Exercise description:
In the text on moving UK pensions to Australia, recast the paragraph that begins "In order to transfer your UK pension benefits" as a short bulleted list that keeps its main facts.

Reading text:
╔══

If you have lived and worked in the UK you may well have built up your own pension benefits. Once you become an Australian permanent resident it may well be in your interests to transfer your built-up UK pensions to an Australian superannuation scheme.

This is primarily because any benefits you receive from a UK pension scheme in retirement, including the Tax Free Cash amount is taxable by the ATO. Whether or not you actually pay tax depends on your personal circumstances. In addition, you will be subject to the fluctuations in foreign exchange rates between GBP and AUD for the rest of your life. This means effective long-term planning becomes impossible.

What is a QROPS?

In order to transfer your UK pension benefits to any foreign jurisdiction without receiving heavy tax levies you must ensure the receiving scheme has QROPS status. QROPS is an HMRC requirement and stands for Qualifying Recognised Overseas Pension Scheme. If you wish to transfer your existing UK pension benefits into an Australian superannuation fund you must ensure it has QROPS status. The penalty imposed by HMRC for transferring to a foreign jurisdiction without QROPS status can be as high as 55% of the fund value.

What are the restrictions?

The restrictions applying to an Australian QROPS fund are subject to both the UK and the Australian rules.

UK Rules (briefly)

  1. You must be aged 55 or over in order to apply for QROPS status of your super fund
  2. The fund must report to HMRC every five years (unless other changes occur)
  3. You must invest in your Australian QROPS fund for 10 complete UK tax years since you ceased your UK tax status and at least 5 years since you transferred your funds to the Australian QROPS (for post 6/4/17 transfers)
  4. You must have an investment strategy that follows UK restrictions. If you invest in an authorised vehicle, such as residential property, this is deemed an unauthorised payment and subject to a 55% tax levy.

Australian Rules (briefly)

  1. You must be aged under 75 and if over 65 must satisfy the “Work Test” requirements
  2. If you are under age 65, remembering you need to be over aged 55, you are entitled to contribute $100,000 each tax year and by utilising the bring forward rule can contribute $300,000 in any one tax year by using the next two tax years limits in one year
  3. The amount of the transfer that is classed against your contribution levels is the value the day before you became an Australian tax resident
  4. Any growth since you became an Australian tax resident is classed as Applicable Fund Earnings, is not subject to the contribution limits, and if properly elected can be taxed within the Australian QROPS fund at 15% (as opposed to your marginal rate of income tax)

Why must the fund be an Australian QROPS?

You may well have read about fellow expats investing in QROPS funds in alternative jurisdictions. Commonly Gibraltar, Malta or New Zealand have previously been recommended as alternative QROPS jurisdictions to Australia.

╚══

Rows of pointing data:
╔══

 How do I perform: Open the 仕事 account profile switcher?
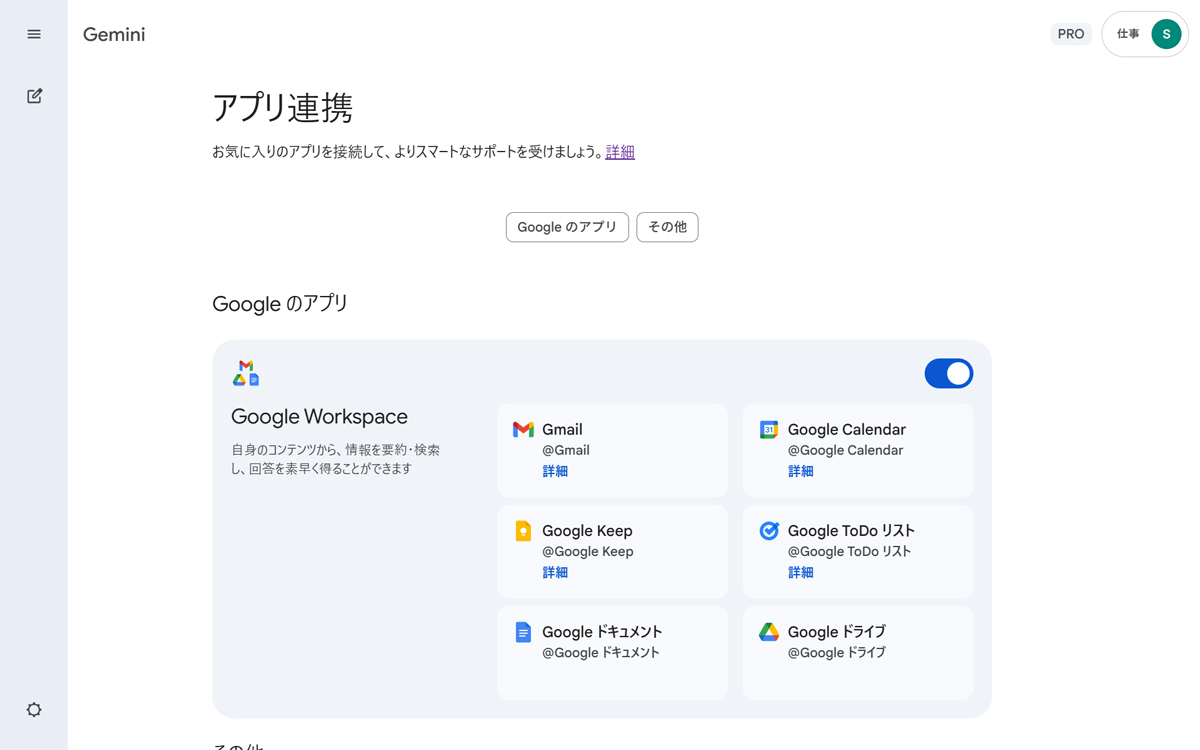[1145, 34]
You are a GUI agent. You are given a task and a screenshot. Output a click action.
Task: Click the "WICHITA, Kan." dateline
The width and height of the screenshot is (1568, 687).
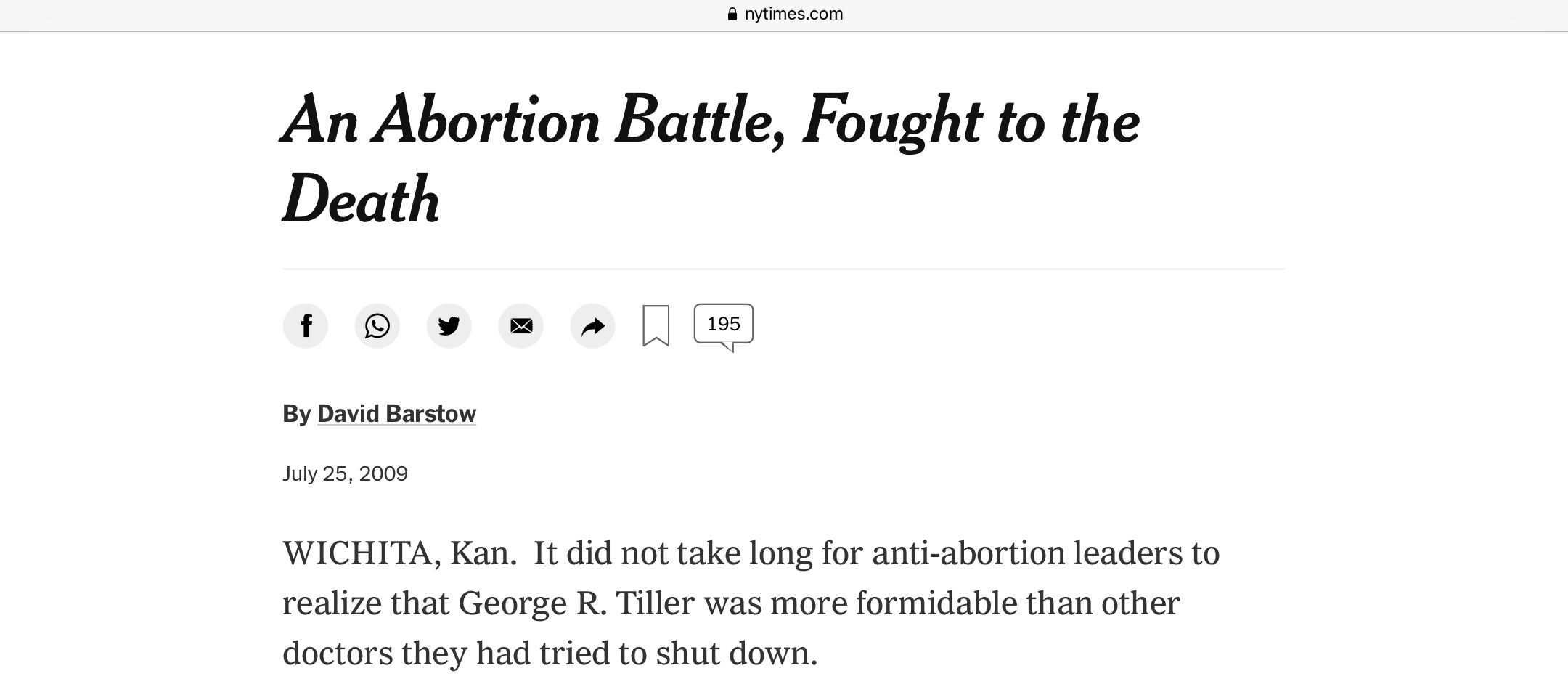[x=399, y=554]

╚══

Written answer:
- To avoid heavy tax levies when transferring UK pension benefits to any foreign jurisdiction, the receiving scheme must have QROPS status.
- QROPS is an HMRC requirement and stands for Qualifying Recognised Overseas Pension Scheme.
- An Australian superannuation fund that receives such a transfer must have QROPS status.
- HMRC's penalty for transferring to a foreign jurisdiction without QROPS status can be as high as 55% of the fund value.